Zakka uses local models — he prefers Mistral 7B, released by Paris-based tech firm Mistral AI, or Meta’s Llama-3 70B — because they’re cheaper than subscription services like ChatGPT Plus, and he can fine-tune them. But privacy is also important, because he can’t send patients’ medical records to commercial AI services.

Johnson Thomas, an endocrinologist at Mercy Health System in Springfield, Missouri, is also motivated by patient privacy. Clinicians rarely have time to transcribe and summarize patient interviews, but most commercial services that use AI to do this are either too expensive or not approved to handle private medical data. So Thomas is developing an alternative. Based on Whisper — an open-source, weighted speech recognition model from OpenAI — and Google DeepMind’s Gemma 2, the system will allow doctors to transcribe conversations and turn them into medical notes, as well as summarize data from medical research participants.

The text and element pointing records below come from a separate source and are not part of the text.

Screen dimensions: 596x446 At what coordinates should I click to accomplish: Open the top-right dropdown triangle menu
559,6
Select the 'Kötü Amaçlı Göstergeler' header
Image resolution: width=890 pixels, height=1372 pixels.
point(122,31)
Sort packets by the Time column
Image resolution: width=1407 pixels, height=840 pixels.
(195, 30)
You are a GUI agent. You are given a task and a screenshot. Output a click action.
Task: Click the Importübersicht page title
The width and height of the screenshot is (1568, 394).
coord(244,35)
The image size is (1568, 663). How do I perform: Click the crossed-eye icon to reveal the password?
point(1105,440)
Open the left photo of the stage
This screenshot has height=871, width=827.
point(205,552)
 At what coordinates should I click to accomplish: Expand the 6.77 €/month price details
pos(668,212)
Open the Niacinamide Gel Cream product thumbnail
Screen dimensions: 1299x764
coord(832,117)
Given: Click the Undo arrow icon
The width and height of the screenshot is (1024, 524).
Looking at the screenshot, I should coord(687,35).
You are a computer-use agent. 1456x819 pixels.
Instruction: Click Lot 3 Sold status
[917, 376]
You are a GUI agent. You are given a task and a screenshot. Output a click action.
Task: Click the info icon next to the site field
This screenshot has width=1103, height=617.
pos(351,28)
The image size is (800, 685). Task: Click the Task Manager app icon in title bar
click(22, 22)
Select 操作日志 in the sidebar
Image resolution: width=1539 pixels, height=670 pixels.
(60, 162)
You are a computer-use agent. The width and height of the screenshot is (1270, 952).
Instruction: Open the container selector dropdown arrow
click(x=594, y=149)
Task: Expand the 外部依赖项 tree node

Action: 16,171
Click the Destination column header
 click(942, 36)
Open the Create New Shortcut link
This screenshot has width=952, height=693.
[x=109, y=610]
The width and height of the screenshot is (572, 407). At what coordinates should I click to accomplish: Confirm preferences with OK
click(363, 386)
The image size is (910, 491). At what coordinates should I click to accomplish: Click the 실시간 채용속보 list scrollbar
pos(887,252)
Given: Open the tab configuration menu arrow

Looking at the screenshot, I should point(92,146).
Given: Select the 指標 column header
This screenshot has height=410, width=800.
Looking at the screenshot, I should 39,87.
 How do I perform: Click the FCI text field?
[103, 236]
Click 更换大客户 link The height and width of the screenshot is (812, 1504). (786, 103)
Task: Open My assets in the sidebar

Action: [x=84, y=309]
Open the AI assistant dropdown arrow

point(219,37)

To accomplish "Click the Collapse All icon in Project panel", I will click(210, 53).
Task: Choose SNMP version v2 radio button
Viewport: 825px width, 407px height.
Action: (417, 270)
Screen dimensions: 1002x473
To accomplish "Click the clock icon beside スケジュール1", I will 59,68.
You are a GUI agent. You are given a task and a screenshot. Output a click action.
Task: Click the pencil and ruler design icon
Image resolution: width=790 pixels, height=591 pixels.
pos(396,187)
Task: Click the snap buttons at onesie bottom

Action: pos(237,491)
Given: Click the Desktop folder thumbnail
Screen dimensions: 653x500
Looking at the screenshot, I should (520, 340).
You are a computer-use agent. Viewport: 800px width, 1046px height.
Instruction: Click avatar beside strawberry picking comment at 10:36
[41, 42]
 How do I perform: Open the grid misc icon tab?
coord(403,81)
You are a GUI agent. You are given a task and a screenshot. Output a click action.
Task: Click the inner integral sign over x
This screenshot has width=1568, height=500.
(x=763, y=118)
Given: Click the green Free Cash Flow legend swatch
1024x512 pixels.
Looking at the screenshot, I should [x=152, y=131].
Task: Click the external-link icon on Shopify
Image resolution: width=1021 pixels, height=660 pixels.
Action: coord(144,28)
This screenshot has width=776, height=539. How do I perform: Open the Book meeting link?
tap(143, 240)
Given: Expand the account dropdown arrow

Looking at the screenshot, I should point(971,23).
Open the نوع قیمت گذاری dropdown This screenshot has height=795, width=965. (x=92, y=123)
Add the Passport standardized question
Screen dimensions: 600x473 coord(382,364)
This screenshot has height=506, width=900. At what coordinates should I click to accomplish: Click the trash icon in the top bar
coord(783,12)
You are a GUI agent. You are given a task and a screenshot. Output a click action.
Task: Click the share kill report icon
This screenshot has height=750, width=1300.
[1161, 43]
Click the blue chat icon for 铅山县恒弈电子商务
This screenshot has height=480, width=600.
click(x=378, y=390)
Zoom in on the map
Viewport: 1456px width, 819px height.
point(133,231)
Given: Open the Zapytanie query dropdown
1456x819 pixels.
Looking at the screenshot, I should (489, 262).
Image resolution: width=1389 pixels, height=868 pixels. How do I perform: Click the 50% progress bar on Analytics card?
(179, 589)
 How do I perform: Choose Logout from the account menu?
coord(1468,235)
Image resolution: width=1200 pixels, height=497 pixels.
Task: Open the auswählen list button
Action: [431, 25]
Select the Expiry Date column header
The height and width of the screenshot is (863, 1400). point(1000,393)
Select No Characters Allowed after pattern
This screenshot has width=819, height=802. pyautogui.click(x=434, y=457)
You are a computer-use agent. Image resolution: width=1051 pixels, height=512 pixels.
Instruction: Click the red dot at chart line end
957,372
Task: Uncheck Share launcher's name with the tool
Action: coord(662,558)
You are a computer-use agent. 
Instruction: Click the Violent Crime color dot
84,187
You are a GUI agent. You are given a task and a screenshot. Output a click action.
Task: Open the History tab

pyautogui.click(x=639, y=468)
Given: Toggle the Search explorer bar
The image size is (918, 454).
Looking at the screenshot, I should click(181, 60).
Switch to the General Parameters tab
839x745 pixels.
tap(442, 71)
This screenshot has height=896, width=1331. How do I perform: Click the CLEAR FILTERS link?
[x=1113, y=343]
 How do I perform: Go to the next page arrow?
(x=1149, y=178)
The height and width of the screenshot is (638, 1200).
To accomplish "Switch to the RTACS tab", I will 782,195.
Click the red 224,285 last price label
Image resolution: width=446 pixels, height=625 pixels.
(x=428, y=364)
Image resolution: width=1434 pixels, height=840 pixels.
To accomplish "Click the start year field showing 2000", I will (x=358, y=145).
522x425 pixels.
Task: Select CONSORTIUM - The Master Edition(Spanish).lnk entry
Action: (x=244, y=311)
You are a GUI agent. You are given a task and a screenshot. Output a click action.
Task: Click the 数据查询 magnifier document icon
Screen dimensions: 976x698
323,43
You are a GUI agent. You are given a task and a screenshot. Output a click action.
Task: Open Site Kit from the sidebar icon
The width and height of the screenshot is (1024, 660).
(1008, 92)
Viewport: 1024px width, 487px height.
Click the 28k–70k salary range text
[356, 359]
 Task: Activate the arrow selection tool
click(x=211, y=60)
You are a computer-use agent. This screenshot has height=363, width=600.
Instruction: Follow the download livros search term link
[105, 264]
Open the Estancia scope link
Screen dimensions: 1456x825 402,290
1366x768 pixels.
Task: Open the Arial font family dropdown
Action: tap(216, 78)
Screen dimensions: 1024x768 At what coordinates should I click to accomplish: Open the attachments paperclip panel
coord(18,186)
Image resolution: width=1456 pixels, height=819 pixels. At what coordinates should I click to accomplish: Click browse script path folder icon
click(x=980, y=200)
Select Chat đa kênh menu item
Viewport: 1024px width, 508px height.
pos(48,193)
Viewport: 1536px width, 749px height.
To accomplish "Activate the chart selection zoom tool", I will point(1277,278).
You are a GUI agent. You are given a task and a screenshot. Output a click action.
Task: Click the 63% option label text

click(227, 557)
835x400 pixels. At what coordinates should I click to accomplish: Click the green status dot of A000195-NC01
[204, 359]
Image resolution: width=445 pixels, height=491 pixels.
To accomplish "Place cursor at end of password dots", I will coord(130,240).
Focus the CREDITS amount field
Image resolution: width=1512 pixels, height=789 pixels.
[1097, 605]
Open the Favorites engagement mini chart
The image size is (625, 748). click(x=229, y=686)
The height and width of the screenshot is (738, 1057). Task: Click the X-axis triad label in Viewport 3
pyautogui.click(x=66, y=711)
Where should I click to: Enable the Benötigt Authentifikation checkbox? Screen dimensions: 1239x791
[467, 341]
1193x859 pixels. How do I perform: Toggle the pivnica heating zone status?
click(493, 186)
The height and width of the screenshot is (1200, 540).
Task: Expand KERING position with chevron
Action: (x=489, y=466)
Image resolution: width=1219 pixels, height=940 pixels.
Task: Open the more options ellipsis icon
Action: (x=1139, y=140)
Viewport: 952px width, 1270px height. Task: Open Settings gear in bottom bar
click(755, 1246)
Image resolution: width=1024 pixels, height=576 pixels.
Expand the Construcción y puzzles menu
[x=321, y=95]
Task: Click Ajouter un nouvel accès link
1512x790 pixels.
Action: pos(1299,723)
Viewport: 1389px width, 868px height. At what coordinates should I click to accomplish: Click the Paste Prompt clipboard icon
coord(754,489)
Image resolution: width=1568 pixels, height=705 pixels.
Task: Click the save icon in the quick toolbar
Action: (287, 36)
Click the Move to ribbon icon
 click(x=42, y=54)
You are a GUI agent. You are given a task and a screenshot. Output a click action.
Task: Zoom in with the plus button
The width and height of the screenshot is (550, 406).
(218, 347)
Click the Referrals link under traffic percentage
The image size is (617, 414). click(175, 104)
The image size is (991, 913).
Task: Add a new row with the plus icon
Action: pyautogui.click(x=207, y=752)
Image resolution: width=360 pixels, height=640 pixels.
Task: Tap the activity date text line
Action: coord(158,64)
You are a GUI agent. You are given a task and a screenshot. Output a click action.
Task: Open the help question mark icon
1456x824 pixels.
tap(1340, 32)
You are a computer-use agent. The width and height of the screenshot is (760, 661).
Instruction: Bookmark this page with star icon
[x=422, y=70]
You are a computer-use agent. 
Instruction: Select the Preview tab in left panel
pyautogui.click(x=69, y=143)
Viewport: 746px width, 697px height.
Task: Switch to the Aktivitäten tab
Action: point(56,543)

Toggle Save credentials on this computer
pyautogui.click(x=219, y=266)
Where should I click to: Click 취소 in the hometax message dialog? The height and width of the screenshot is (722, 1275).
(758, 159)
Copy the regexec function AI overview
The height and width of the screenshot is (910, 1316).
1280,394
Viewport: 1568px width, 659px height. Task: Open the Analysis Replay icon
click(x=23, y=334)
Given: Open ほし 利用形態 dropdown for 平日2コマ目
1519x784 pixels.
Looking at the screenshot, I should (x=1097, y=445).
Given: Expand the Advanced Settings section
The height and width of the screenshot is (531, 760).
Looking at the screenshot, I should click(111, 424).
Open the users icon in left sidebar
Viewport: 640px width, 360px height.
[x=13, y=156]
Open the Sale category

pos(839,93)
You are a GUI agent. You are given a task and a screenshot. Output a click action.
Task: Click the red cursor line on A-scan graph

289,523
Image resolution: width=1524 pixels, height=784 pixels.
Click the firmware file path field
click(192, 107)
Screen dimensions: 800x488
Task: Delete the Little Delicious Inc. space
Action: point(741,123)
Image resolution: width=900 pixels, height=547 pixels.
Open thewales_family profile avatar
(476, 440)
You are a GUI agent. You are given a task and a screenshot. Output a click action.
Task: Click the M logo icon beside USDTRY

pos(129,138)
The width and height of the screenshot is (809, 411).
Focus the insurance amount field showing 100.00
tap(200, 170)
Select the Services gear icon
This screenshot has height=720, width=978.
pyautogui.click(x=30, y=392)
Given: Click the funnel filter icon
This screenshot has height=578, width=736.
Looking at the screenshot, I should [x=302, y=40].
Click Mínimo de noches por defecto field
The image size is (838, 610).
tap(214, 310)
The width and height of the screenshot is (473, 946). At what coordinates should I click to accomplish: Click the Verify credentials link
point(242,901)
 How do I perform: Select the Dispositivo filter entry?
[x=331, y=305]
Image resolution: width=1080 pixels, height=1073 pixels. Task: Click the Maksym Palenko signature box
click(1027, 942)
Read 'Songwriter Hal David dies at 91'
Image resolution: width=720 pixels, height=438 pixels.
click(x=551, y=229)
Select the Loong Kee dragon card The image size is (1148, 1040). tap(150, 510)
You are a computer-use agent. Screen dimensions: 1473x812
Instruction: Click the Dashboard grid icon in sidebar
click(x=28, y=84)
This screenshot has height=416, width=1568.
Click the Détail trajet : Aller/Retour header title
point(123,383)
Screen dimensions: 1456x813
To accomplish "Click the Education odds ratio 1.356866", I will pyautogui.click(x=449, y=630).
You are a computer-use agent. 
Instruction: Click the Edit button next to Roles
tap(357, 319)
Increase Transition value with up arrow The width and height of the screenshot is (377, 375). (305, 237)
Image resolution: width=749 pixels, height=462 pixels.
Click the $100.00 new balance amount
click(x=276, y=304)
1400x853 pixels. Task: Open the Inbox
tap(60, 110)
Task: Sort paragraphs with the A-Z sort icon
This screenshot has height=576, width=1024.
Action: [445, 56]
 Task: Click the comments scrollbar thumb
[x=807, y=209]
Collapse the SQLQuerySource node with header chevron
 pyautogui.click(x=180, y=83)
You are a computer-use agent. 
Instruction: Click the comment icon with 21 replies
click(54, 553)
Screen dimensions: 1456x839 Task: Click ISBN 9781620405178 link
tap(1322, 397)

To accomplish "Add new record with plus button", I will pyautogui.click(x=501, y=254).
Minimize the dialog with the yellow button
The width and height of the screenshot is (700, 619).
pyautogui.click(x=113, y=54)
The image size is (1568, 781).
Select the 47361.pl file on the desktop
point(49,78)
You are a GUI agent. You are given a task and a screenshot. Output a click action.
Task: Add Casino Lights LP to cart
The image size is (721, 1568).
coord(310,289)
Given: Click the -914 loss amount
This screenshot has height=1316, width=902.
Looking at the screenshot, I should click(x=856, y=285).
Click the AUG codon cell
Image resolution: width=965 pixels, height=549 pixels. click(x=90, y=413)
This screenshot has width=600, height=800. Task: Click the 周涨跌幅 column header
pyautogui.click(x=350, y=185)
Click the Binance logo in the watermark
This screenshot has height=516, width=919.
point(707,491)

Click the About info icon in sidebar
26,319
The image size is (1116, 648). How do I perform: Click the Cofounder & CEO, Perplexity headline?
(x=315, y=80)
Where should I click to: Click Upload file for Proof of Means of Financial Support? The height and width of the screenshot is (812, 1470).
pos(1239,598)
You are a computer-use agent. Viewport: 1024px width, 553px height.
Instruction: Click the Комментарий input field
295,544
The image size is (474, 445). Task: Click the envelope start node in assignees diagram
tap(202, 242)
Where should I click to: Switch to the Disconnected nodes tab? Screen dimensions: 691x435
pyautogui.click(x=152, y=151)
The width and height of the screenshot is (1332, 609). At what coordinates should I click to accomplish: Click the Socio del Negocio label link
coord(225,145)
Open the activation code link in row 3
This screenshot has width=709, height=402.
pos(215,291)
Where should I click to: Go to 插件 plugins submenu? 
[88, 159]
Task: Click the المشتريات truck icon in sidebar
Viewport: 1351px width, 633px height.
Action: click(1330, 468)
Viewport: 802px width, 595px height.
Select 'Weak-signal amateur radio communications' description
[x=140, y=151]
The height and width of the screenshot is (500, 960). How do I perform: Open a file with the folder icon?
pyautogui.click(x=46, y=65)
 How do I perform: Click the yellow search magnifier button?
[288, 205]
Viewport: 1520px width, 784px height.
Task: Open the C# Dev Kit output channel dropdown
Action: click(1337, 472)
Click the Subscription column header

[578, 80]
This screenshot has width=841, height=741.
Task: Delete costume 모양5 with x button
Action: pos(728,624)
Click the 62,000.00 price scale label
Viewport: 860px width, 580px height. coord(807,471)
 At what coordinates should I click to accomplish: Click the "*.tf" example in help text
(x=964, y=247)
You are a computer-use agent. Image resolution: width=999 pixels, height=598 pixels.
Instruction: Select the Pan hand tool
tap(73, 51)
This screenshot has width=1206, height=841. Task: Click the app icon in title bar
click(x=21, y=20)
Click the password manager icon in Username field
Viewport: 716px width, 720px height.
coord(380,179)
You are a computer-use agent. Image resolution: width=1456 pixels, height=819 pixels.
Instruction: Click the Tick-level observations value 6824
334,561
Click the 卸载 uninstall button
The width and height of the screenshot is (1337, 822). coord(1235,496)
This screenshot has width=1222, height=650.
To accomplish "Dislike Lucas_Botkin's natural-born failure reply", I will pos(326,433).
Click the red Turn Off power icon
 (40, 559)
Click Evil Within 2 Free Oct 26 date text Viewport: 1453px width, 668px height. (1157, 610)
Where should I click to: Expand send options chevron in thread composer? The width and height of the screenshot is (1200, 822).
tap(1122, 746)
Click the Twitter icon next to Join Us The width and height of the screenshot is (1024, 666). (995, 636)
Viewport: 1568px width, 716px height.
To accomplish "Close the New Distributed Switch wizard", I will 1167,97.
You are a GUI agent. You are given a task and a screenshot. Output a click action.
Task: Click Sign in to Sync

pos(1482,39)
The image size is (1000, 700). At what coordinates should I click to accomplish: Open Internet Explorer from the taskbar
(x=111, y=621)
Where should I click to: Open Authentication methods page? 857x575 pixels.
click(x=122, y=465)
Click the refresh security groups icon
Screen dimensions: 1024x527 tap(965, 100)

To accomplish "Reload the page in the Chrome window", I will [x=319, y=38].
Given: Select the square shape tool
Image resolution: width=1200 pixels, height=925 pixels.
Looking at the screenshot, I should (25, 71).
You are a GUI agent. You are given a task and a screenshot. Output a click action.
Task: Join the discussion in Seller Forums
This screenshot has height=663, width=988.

Privacy is also a consideration in the industry. CELLama, developed at South Korean pharmaceutical company Portrai in Seoul, uses local LLMs such as Llama 3.1 to reduce information about a cell’s gene expression and other characteristics to a summary sentence2. A numerical representation of this sentence is then created, which can be used to cluster cells into types. The developers highlight privacy as a benefit on their GitHub page, noting that CELLama “runs locally, eliminating data leakage.”

Using models well

As the LLM landscape evolves, scientists are faced with a rapidly changing menu of options. “I’m still in the tinkering phase, playing around with using LLMs locally,” says Thorpe. He tried ChatGPT, but found it expensive and the tone of the output was not good. Now he uses Llama locally, with 8 billion or 70 billion parameters, both of which can run on his Mac laptop.

Another advantage, Thorpe says, is that local models don’t change. Commercial developers, on the other hand, can update their models at any time, leading to different outcomes and forcing Thorpe to change his prompts or templates. “In most science, you want things that are reproducible,” he explains. “And it’s always a concern if you don’t have control over the reproducibility of what you’re generating.”

For another project, Thorpe is writing code that aligns MHC molecules based on their 3D structure. To develop and test his algorithms, he needs many different proteins—more than exist naturally. To design plausible new proteins, he uses ProtGPT2, an open-weight model with 738 million parameters trained on about 50 million sequences3.

Sometimes, though, a local app just won’t cut it. For coding, Thorpe uses the cloud-based GitHub Copilot as a companion. “It feels a bit like my arm’s been chopped off if I can’t use Copilot for some reason,” he says. Local LLM-based coding tools exist (such as Google DeepMind’s CodeGemma and California-based developer Continue ), but in his experience, they can’t compete with Copilot.

Access points

So, how do you run a local LLM? Software called Ollama (available for Mac, Windows, and Linux operating systems) lets users download open models, including Llama 3.1, Phi-3, Mistral, and Gemma 2, and open them via a command line. Other options include the cross-platform app GPT4All and Llamafile, which can transform LLMs into a single file that runs on any of the six operating systems, with or without a graphics processing unit.

Sharon Machlis, a former editor at the website InfoWorld who lives in Framingham, Massachusetts, wrote a guide to taking LLMs locally, in which she reviewed a dozen options. “The first thing I would recommend,” she says, “is to match the software you choose to the level of tinkering you want to do.” Some people prefer the convenience of apps, while others prefer the flexibility of the command line.

Whatever approach you take, local LLMs should soon be good enough for most applications, says Stephen Hood, who leads open-source AI at the San Francisco-based technology company Mozilla. “The pace of progress in that area has been astonishing in the last year,” he says.

What those applications may be, is up to the users to decide. “Don’t be afraid to get your hands dirty,” says Zakka. “You’ll be pleasantly surprised by the results.”